Неутомимый вдохновитель творческих натур, Олеша долгие годы щедро делился с теми, в ком он ощущал художественный вкус, своей любовью к искусству и красоте неожиданных ассоциаций и метафор. Борис Ливанов вспоминал: “За его столиком (в кафе “Националь” – И. П.) сходились самые разные люди. И все эти люди становились талантливее, соприкасаясь с Олешей. Каждый открывал в себе какие-то удивительные новые качества, о которых даже не подозревал до общения с этим неповторимым талантом. Обыкновенное московское кафе, когда в нём бывал Олеша, вдруг превращалось в сказочный дом приёмов неподражаемого Юрия Карловича. Да, Олеша умел преображать мир”.
Письменно не закреплённые самим автором, его тропы и образы ярко вспыхивали в беседах с друзьями и случайными собеседниками, в диалогах-монологах, приобретали самостоятельное значение в пересказах очевидцев. И письменная традиция воспоминаний сохранила малые искры погибшей эстетики. Это сполна можно ощутить прежде всего в коллективном московском сборнике “Воспоминания о Юрии Олеше”. Как замкнутые словесные образцы, они дожили до наших дней в книге “Ни дня без строчки” (1965) и “Книге прощания” (1999). Они замерцали и в поздней мистифицированной памяти В.Катаева в его книге “Алмазный мой венец”.
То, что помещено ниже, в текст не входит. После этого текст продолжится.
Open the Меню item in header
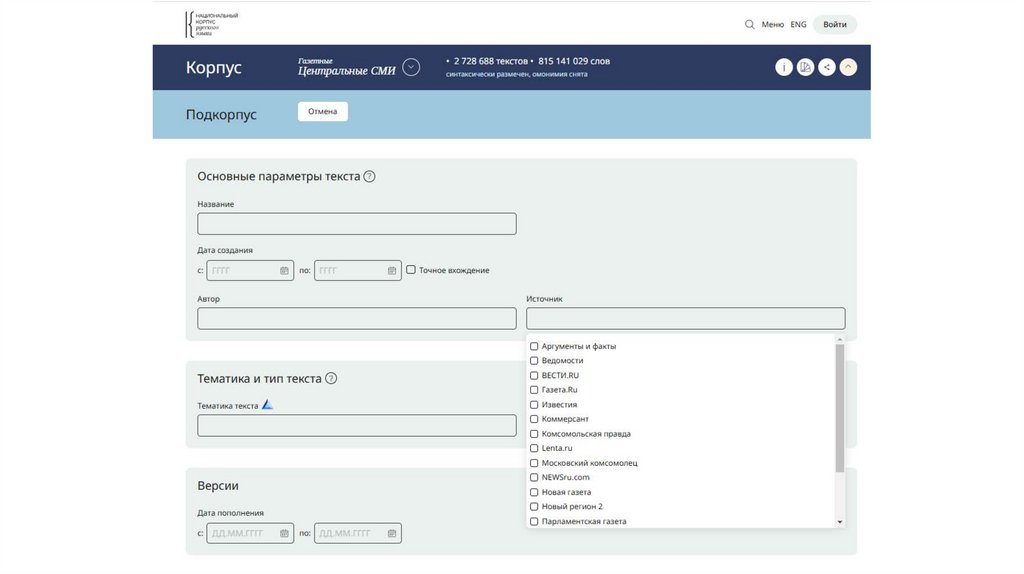Screen dimensions: 1024x574 point(772,25)
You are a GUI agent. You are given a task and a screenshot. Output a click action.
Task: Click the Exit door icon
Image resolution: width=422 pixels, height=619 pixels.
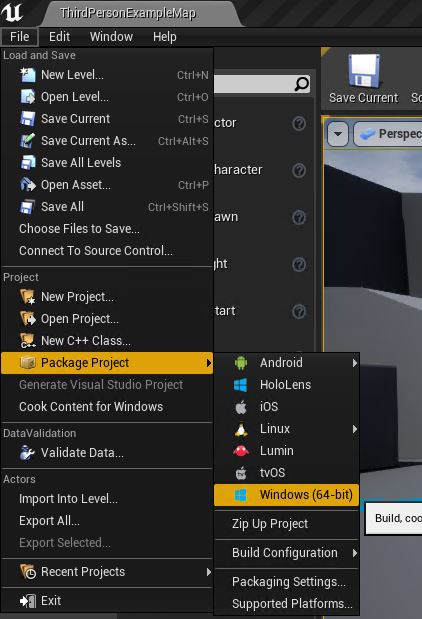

Юрий Олеша был верен своему творческому импульсу, своему главному кредо, сформулированному в одной из записей книги “Ни дня без строчки”: “Есть только одно ценное для меня качество у писателя: он художник, вдохновенный художник”. Олеша был и остался артистической натурой, вдохновенным художником до конца своей земной жизни.